**Task details**
Return every line of the data below that includes the string "color".

Task input Start Marker

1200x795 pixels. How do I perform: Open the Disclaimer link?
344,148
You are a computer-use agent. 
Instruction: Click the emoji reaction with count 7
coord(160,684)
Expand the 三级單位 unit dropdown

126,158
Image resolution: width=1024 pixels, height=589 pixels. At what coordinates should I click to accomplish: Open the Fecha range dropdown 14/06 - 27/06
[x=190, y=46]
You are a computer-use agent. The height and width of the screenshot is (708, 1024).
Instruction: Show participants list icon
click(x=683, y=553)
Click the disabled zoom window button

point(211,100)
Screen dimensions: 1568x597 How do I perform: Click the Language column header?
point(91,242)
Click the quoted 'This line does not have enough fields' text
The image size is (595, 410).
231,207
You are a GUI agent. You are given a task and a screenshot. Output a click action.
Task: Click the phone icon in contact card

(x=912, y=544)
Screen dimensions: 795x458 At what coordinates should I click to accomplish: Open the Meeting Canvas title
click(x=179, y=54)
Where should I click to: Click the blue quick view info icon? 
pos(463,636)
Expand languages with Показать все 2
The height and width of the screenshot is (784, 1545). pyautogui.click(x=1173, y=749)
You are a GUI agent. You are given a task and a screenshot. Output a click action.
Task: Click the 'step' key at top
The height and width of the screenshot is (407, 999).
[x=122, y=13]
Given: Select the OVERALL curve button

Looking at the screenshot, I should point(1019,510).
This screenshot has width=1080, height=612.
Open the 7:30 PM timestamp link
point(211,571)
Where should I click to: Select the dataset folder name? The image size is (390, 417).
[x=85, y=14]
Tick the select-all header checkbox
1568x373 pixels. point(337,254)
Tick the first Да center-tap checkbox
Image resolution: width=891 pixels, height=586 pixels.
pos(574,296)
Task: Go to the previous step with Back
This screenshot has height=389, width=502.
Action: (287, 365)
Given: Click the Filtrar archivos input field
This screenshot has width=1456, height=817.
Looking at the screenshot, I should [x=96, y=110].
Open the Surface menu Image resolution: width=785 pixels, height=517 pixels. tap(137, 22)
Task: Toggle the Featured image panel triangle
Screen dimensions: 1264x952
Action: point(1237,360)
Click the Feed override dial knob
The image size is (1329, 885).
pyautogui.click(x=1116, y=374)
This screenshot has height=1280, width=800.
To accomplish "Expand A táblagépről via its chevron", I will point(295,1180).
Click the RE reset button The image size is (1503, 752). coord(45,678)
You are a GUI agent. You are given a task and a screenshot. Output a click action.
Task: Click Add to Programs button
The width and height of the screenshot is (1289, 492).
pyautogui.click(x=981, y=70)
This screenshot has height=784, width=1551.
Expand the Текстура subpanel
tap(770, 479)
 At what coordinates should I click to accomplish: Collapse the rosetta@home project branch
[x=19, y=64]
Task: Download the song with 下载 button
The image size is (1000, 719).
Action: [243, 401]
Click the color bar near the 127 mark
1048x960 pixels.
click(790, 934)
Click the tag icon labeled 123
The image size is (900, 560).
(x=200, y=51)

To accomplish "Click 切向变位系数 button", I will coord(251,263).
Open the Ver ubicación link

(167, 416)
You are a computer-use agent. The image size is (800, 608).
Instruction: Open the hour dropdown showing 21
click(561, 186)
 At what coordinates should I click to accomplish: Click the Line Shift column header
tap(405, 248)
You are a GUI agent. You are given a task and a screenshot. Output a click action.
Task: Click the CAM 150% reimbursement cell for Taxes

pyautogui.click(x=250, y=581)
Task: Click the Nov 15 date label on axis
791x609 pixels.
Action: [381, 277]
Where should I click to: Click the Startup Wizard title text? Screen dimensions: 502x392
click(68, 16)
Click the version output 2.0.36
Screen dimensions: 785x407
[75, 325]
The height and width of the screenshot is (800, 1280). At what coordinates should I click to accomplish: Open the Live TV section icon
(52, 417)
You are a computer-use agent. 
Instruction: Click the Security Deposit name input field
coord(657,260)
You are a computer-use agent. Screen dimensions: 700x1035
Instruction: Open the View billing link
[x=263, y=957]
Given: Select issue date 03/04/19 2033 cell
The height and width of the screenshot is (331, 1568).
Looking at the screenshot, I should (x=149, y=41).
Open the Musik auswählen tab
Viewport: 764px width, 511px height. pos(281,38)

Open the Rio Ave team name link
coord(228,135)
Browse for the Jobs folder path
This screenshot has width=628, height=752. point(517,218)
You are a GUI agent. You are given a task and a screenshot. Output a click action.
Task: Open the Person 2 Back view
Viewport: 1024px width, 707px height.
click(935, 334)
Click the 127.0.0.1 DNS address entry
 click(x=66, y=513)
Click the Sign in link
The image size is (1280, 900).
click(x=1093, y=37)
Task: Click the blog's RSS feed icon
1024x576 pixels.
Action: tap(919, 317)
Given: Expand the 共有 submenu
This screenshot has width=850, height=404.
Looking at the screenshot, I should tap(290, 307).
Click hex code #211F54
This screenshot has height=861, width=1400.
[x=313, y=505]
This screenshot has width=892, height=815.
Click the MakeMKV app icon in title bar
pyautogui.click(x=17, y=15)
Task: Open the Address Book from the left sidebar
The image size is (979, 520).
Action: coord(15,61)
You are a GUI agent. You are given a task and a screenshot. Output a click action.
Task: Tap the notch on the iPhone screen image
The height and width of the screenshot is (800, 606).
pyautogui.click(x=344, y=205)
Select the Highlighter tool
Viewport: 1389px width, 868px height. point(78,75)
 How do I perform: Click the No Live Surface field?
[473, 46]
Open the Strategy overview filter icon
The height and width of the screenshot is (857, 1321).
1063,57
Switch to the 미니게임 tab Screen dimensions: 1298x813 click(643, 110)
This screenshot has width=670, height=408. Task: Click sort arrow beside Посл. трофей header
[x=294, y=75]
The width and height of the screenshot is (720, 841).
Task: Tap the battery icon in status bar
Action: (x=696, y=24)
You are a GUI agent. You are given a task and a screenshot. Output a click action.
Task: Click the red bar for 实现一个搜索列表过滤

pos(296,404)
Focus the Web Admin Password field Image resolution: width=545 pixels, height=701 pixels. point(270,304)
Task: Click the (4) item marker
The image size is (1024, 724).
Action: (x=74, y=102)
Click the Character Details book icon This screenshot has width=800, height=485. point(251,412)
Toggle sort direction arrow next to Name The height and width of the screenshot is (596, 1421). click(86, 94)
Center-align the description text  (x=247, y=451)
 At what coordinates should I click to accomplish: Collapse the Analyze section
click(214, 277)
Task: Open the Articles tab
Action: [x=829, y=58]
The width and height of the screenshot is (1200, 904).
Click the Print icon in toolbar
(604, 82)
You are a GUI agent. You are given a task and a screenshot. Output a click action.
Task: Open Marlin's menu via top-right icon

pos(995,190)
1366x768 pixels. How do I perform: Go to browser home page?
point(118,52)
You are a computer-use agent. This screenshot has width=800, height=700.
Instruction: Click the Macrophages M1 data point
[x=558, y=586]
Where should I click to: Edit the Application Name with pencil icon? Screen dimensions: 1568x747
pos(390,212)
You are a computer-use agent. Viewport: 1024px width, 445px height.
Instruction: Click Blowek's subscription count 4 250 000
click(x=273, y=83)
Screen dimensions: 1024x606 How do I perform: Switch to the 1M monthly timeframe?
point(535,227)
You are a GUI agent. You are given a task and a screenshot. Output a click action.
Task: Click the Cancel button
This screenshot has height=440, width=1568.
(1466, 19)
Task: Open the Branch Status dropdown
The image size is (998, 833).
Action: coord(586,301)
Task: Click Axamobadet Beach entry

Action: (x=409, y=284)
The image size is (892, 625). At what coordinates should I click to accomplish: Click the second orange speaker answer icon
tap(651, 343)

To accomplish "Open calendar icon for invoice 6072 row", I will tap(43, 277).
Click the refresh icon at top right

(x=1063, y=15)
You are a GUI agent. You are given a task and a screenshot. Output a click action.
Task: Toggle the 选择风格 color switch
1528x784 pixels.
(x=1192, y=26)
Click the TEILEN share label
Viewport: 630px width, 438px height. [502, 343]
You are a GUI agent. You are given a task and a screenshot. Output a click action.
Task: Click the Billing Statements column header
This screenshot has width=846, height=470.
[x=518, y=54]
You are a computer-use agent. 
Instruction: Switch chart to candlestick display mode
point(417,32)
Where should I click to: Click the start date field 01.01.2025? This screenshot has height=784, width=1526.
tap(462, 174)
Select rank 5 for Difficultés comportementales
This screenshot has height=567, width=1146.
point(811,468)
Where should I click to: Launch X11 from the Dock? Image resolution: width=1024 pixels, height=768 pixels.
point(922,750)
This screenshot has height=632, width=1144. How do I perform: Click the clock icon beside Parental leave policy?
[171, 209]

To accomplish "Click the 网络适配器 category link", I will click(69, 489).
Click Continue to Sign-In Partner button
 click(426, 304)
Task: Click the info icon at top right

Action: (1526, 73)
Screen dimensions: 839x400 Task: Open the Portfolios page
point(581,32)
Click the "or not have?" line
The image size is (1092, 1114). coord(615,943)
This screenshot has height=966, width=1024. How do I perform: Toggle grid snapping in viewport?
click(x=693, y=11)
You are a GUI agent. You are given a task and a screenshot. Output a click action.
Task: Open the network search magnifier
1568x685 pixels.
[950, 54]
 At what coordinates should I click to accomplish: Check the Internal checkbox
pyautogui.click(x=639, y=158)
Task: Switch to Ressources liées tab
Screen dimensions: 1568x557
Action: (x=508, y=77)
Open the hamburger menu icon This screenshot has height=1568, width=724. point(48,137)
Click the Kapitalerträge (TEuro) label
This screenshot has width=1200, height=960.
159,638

Task input End Marker

**Response area**
Click the color bar near the 127 mark
Task: Toggle the 选择风格 color switch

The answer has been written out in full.